***** LISTING
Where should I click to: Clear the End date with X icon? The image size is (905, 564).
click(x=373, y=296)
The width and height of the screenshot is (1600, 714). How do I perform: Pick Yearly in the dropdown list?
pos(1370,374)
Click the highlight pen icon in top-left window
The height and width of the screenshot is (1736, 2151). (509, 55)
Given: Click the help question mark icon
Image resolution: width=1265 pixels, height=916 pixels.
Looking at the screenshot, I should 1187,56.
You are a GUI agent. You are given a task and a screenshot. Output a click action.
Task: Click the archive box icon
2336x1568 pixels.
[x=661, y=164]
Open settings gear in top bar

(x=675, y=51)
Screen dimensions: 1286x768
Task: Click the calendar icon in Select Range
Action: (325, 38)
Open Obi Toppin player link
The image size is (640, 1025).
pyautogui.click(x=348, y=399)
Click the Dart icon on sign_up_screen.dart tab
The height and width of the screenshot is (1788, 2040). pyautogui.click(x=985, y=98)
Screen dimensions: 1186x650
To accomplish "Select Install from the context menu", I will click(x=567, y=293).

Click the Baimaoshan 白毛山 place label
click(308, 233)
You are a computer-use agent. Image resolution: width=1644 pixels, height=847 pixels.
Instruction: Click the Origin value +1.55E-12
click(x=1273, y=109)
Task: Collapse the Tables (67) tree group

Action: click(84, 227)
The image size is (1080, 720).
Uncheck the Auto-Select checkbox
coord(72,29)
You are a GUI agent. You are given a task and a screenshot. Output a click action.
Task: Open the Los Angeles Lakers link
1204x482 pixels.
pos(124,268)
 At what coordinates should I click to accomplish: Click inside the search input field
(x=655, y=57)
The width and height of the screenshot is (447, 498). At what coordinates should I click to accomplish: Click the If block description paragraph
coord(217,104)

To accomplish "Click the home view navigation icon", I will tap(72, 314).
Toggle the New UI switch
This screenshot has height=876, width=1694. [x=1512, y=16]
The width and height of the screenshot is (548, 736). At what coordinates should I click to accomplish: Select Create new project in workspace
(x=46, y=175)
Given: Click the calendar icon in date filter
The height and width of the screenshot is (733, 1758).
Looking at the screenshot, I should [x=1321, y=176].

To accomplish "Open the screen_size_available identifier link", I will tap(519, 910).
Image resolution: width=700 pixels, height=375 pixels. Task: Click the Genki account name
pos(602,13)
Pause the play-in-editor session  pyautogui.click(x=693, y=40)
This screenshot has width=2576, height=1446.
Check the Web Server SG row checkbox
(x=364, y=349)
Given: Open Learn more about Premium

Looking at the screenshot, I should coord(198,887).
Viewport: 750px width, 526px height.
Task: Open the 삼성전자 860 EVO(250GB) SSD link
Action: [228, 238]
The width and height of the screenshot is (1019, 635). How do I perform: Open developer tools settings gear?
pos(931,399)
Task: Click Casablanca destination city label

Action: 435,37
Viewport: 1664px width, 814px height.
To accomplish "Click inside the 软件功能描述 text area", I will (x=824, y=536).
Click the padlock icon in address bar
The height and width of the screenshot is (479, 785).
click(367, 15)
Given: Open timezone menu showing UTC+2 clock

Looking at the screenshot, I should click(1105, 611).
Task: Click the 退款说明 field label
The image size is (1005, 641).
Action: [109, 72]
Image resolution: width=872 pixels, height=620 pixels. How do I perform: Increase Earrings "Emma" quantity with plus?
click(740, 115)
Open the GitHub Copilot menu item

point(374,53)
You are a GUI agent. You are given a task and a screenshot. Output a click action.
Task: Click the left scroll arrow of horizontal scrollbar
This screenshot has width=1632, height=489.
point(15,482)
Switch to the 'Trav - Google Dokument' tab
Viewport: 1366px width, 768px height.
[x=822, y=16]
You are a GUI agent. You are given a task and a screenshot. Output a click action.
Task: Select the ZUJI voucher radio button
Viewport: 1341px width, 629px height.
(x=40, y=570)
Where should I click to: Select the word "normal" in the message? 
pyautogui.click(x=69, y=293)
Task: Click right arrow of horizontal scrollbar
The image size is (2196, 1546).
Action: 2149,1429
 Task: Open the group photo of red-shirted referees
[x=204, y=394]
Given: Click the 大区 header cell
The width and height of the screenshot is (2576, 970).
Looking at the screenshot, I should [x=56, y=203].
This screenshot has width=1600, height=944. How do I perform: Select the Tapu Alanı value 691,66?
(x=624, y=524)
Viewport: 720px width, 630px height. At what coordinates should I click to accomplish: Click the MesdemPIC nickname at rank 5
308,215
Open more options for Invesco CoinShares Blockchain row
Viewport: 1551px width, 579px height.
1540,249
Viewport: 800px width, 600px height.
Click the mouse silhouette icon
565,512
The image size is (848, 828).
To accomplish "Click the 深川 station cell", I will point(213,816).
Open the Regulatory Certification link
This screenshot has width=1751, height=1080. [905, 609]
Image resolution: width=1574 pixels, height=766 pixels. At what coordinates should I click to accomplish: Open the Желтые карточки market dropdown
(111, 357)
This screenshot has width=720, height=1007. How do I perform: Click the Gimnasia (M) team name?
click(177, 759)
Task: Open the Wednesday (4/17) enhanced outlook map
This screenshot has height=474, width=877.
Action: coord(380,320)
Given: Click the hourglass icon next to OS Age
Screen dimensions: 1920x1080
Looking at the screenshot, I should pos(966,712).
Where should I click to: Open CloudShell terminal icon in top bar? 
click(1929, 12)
**********
_THE EXERCISE_: Revise every row above, replacing "The width and height of the screenshot" with "The size of the screenshot" and leaving everything else unchanged.

_EXERCISE OUTPUT_:
Where should I click to: Clear the End date with X icon? The image size is (905, 564).
click(x=373, y=296)
The size of the screenshot is (1600, 714). How do I perform: Pick Yearly in the dropdown list?
pos(1370,374)
Click the highlight pen icon in top-left window
The height and width of the screenshot is (1736, 2151). (509, 55)
Given: Click the help question mark icon
Image resolution: width=1265 pixels, height=916 pixels.
Looking at the screenshot, I should 1187,56.
You are a GUI agent. You are given a task and a screenshot. Output a click action.
Task: Click the archive box icon
2336x1568 pixels.
[x=661, y=164]
Open settings gear in top bar

(x=675, y=51)
Screen dimensions: 1286x768
Task: Click the calendar icon in Select Range
Action: (325, 38)
Open Obi Toppin player link
The image size is (640, 1025).
pyautogui.click(x=348, y=399)
Click the Dart icon on sign_up_screen.dart tab
The height and width of the screenshot is (1788, 2040). pyautogui.click(x=985, y=98)
Screen dimensions: 1186x650
To accomplish "Select Install from the context menu", I will click(x=567, y=293).

Click the Baimaoshan 白毛山 place label
click(308, 233)
You are a computer-use agent. Image resolution: width=1644 pixels, height=847 pixels.
Instruction: Click the Origin value +1.55E-12
click(x=1273, y=109)
Task: Collapse the Tables (67) tree group

Action: click(84, 227)
The image size is (1080, 720).
Uncheck the Auto-Select checkbox
coord(72,29)
You are a GUI agent. You are given a task and a screenshot. Output a click action.
Task: Open the Los Angeles Lakers link
1204x482 pixels.
pos(124,268)
 At what coordinates should I click to accomplish: Click inside the search input field
(x=655, y=57)
The size of the screenshot is (447, 498). At what coordinates should I click to accomplish: Click the If block description paragraph
coord(217,104)

To accomplish "Click the home view navigation icon", I will tap(72, 314).
Toggle the New UI switch
This screenshot has height=876, width=1694. [x=1512, y=16]
The size of the screenshot is (548, 736). At what coordinates should I click to accomplish: Select Create new project in workspace
(x=46, y=175)
Given: Click the calendar icon in date filter
The height and width of the screenshot is (733, 1758).
Looking at the screenshot, I should [x=1321, y=176].

To accomplish "Open the screen_size_available identifier link", I will tap(519, 910).
Image resolution: width=700 pixels, height=375 pixels. Task: Click the Genki account name
pos(602,13)
Pause the play-in-editor session  pyautogui.click(x=693, y=40)
This screenshot has width=2576, height=1446.
Check the Web Server SG row checkbox
(x=364, y=349)
Given: Open Learn more about Premium

Looking at the screenshot, I should coord(198,887).
Viewport: 750px width, 526px height.
Task: Open the 삼성전자 860 EVO(250GB) SSD link
Action: [228, 238]
The size of the screenshot is (1019, 635). How do I perform: Open developer tools settings gear?
pos(931,399)
Task: Click Casablanca destination city label

Action: 435,37
Viewport: 1664px width, 814px height.
To accomplish "Click inside the 软件功能描述 text area", I will (x=824, y=536).
Click the padlock icon in address bar
The height and width of the screenshot is (479, 785).
click(367, 15)
Given: Open timezone menu showing UTC+2 clock

Looking at the screenshot, I should click(1105, 611).
Task: Click the 退款说明 field label
The image size is (1005, 641).
Action: [109, 72]
Image resolution: width=872 pixels, height=620 pixels. How do I perform: Increase Earrings "Emma" quantity with plus?
click(740, 115)
Open the GitHub Copilot menu item

point(374,53)
You are a GUI agent. You are given a task and a screenshot. Output a click action.
Task: Click the left scroll arrow of horizontal scrollbar
This screenshot has width=1632, height=489.
point(15,482)
Switch to the 'Trav - Google Dokument' tab
Viewport: 1366px width, 768px height.
[x=822, y=16]
You are a GUI agent. You are given a task and a screenshot. Output a click action.
Task: Select the ZUJI voucher radio button
Viewport: 1341px width, 629px height.
(x=40, y=570)
Where should I click to: Select the word "normal" in the message? 
pyautogui.click(x=69, y=293)
Task: Click right arrow of horizontal scrollbar
The image size is (2196, 1546).
Action: 2149,1429
 Task: Open the group photo of red-shirted referees
[x=204, y=394]
Given: Click the 大区 header cell
The size of the screenshot is (2576, 970).
Looking at the screenshot, I should [x=56, y=203].
This screenshot has width=1600, height=944. How do I perform: Select the Tapu Alanı value 691,66?
(x=624, y=524)
Viewport: 720px width, 630px height. At what coordinates should I click to accomplish: Click the MesdemPIC nickname at rank 5
308,215
Open more options for Invesco CoinShares Blockchain row
Viewport: 1551px width, 579px height.
1540,249
Viewport: 800px width, 600px height.
Click the mouse silhouette icon
565,512
The image size is (848, 828).
To accomplish "Click the 深川 station cell", I will point(213,816).
Open the Regulatory Certification link
This screenshot has width=1751, height=1080. [905, 609]
Image resolution: width=1574 pixels, height=766 pixels. At what coordinates should I click to accomplish: Open the Желтые карточки market dropdown
(111, 357)
This screenshot has width=720, height=1007. How do I perform: Click the Gimnasia (M) team name?
click(177, 759)
Task: Open the Wednesday (4/17) enhanced outlook map
This screenshot has height=474, width=877.
Action: coord(380,320)
Given: Click the hourglass icon next to OS Age
Screen dimensions: 1920x1080
Looking at the screenshot, I should pos(966,712).
Where should I click to: Open CloudShell terminal icon in top bar? 
click(1929, 12)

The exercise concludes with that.